Tomorrow I am going to teach the hardest lesson I've taught since 2000

Tomorrow shall be a difficult work day.  After school ended today, word leaked out that a major provider was pulling their support (and residents) at the treatment center where I have worked for the past 14 months.  By the end of the month, the majority of the students that I have (some of whom I've taught for the past eight months or so) will be gone.  There will be resistance to doing school work; after all, they will be gone regardless of their behavior. 

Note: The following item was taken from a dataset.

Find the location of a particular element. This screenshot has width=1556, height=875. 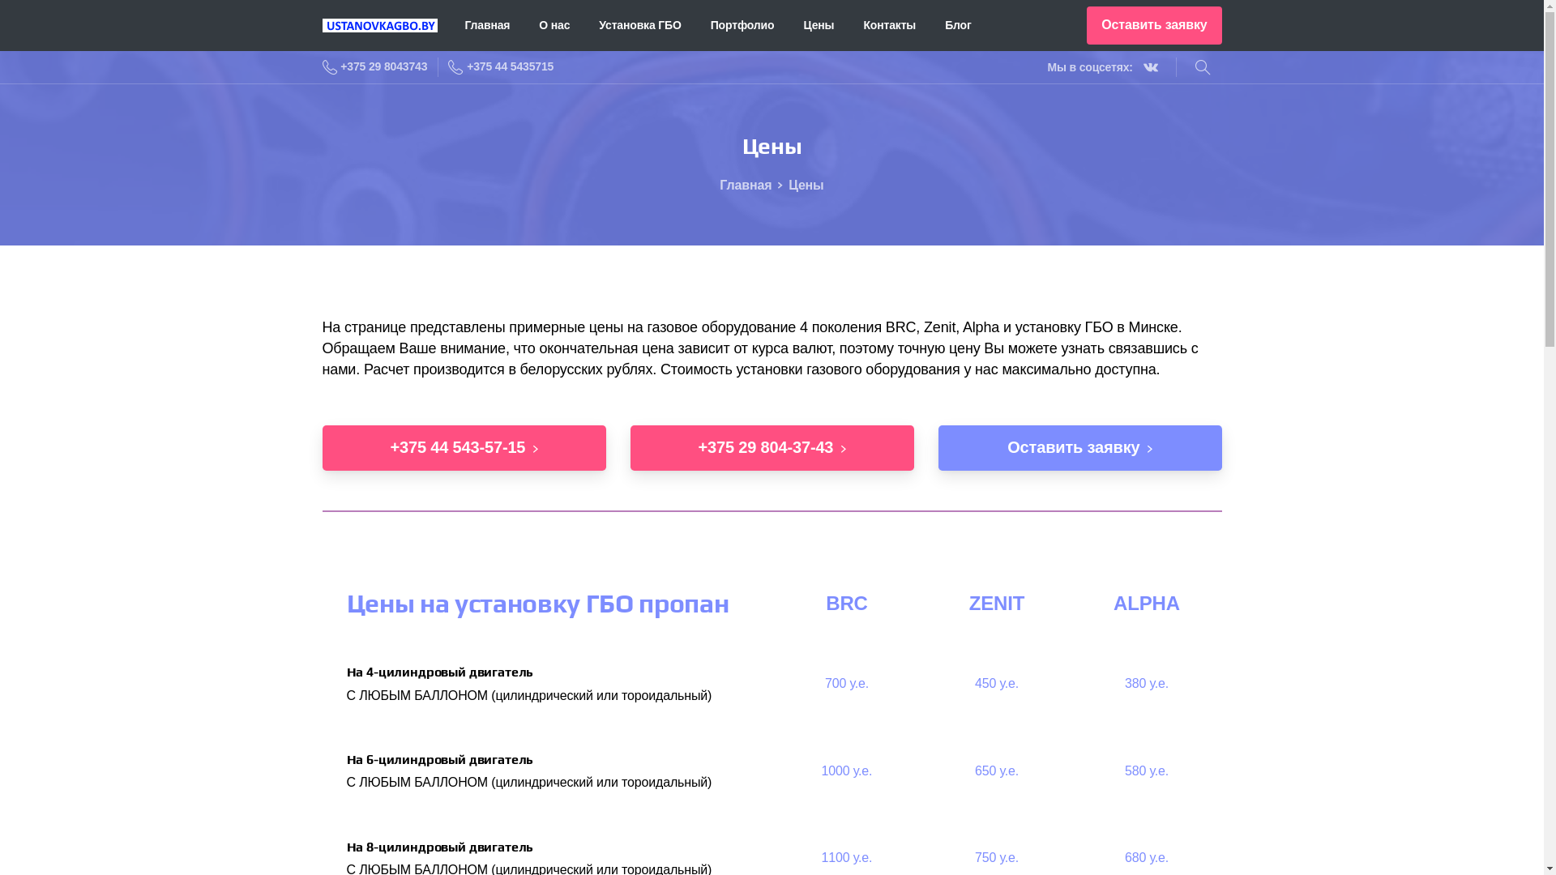

'+375 29 8043743' is located at coordinates (323, 66).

Yet many will be shocked at these changes.  After all, most of the staff will be leaving then as well.  I do not know if I will have a job (although I'm set up as the last man standing and there are other,  smaller providers) come next month.  I've been through this path before:  three times since September 2005 have I seen treatment facilities and/or programs shut down, with me being laid off each time.  It is difficult to face, even now, but the word "perseverance," which a student earlier today asked me what it meant (I said it was, among other things, "sticking with it until the end"), will be the main lesson tomorrow.

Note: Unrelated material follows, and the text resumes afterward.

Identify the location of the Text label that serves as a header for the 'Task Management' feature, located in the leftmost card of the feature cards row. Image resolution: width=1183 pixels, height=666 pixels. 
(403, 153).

I doubt I'll focus much on grammar, literature, history, mathematics, foreign languages, or the sciences (yes, I teach them all at this job).  What I think I shall do is have a discussion with them, followed by showing one of my all-time favorite movies, Chariots of Fire.  They might not understand why that movie is so meaningful to me, but I think it might give some solace to those who might be upset at the sudden changes in their daily routines.

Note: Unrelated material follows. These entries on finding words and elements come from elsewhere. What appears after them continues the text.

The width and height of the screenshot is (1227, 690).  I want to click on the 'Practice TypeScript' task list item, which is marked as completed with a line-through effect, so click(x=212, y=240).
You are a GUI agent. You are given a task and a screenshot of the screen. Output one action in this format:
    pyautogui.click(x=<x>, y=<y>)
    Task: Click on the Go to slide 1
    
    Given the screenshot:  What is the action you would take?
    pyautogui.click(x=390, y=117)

The teachers where I work are encouraged to teach "life skills" to the residents/students.  It is one thing to talk about how to fill out job applications or how to calculate rent as a percentage of income; totally different to try and model how to deal with devastating turns of events.  Too often these students in the past have turned to substance abuse as a coping mechanism; perhaps I can help them see that some can cope in different ways.  The last time I ever had to deal with anything so difficult in class was in April 2000, when a student of mine drowned over Easter weekend.  I was too young, perhaps, to handle it well (if anyone can ever handle such things well), but I like to believe that undergoing such a traumatic event will help me with this situation.  It's not like I will leave teaching if the worst happens (I'm going to be applying for an adjunct history position at a few local community colleges and perhaps a combination of sub teaching, tutoring, and ESL assistance), or so I'm telling myself at the moment, but it does make for a very trying and difficult period ahead.  Maybe one day my cup shall overflow.  One can only pray that might come to pass, no?

2 comments:

Si said...

Larry, I don't envy your position in this situation, nor the student's. So I'm curious.... How did it go?

Larry Nolen said...

Due to a few events largely out of my control, I had to change a few plans (mainly the movie was put off until I was gone), but the students were very well-behaved, considering the situation. I had a few come up and tell me that they were going to miss me and that I was the best teacher that they had and that they hoped I would be able to stay on when the facility changes the adolescent program (if they keep it, I've already been assured of a position). It was an emotional day, but I let the students feel like it was a moment of celebration (most were going to be leaving in the next few weeks anyways due to the amount of progress made in their treatments) rather than something about which to feel sorry towards the adults. I have been blessed with wonderful students during my time here and I think some at least will learn to fight against their addictions and their impulse choices that include recreational drug use.